9. Why a Public Plan Will Encourage Unfair Cost Shifting

Proponents of a public health insurance plan concede that Medicare and Medicaid pay much lower rates to providers than private insurers.  For example, on average, hospitals are paid 9% below the costs of care by Medicare and 15% under costs by Medicaid.  Similarly, Medicare pays physicians 22% less than they are paid by private insurers, while Medicaid pays 47% less.  Yet public plan enthusiasts do not view Medicare’s pricing power as a problem; instead, it is part of their publicly stated rationale for a public plan: to leverage purchasing power on behalf of members to get the best rates and lower premium costs. In fact, the House Tri-Committee bill explicitly ties provider payment rates to Medicare levels for the first three years and allows for nationally negotiated rates thereafter. While Senate bills do not legislate where to set rates relative to Medicare, there are likely to be strong political pressures to keep payment rates under new public plan as close to Medicare rates as possible.

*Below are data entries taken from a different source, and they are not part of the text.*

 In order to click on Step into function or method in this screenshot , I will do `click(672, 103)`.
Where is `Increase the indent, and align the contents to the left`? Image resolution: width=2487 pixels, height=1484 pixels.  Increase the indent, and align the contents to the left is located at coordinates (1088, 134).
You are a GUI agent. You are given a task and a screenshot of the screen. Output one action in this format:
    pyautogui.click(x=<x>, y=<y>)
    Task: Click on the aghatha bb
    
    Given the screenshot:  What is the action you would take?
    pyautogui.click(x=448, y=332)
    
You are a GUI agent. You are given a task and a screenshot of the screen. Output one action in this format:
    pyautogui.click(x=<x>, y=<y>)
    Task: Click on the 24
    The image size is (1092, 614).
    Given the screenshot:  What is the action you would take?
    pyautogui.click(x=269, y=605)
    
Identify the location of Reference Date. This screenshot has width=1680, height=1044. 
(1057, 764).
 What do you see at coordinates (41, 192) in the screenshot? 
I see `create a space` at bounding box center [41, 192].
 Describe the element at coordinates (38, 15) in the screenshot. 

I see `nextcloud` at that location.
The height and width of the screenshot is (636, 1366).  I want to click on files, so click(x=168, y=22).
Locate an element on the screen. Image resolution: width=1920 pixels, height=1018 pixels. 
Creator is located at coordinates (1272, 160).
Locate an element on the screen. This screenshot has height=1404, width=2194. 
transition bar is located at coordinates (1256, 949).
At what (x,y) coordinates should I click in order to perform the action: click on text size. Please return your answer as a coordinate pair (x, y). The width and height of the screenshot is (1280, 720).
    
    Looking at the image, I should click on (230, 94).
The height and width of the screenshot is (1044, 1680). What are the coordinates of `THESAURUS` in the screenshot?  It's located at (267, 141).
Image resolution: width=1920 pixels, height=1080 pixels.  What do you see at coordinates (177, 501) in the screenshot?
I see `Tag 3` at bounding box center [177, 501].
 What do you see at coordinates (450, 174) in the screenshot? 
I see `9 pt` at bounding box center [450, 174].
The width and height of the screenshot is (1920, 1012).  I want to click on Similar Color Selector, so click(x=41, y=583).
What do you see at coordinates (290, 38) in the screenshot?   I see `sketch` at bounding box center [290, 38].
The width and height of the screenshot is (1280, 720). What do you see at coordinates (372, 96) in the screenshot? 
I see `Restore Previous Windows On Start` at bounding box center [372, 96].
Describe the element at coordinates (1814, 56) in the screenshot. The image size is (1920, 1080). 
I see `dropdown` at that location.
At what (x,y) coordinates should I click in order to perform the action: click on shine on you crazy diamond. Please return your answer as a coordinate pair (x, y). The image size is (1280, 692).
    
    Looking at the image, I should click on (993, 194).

However, while experts disagree on the amount, most evidence suggests that for hospitals and pharmaceuticals, at least some portion of the sizable discounts obtained by public plans such as Medicare and Medicaid are passed along to private health insurers. While some experts have suggested that there is no cost shifting of Medicare underpayments (or negligible amounts), the available evidence does not entirely resolve the issue. This claim contrasts with more than a half dozen empirical studies suggesting hospitals recover at least 28 cents of every dollar of Medicare underpayments in the form of higher prices for private patients (and a more typical figure may be closer to 40 cents). Similarly, there is good evidence that for every dollar saved by Medicaid due to mandatory price rebates, the savings are more than made up by increased prices for private patients. But by lowering its own costs at the expense of private plans, a public plan will amplify its competitive advantage unfairly.

By the very nature of the politics required to sustain it, a public plan also is likely to keep its true costs hidden by subtly shifting burdens onto its own members.  These are not hypothetical concerns.  They are based on decades of actual experience with the largest public plan ever run by the U.S. government: Medicare.  Medicare has grown increasingly stingy over time, with the consequence that the financial burden imposed on Medicare beneficiaries by medical expenses relative to their income has grown in the past and is projected to rise dramatically in the decades ahead.  Within 75 years, the premiums, deductibles and copayments that seniors will have to pay for their Medicare benefits will absorb 97% of the average Social Security check; for the average 85-year-old, the share will have risen to 117%. This reinforces the view that the federal government should focus its energies on fixing the public plans it already manages rather than taking on the responsibility of a new public plan.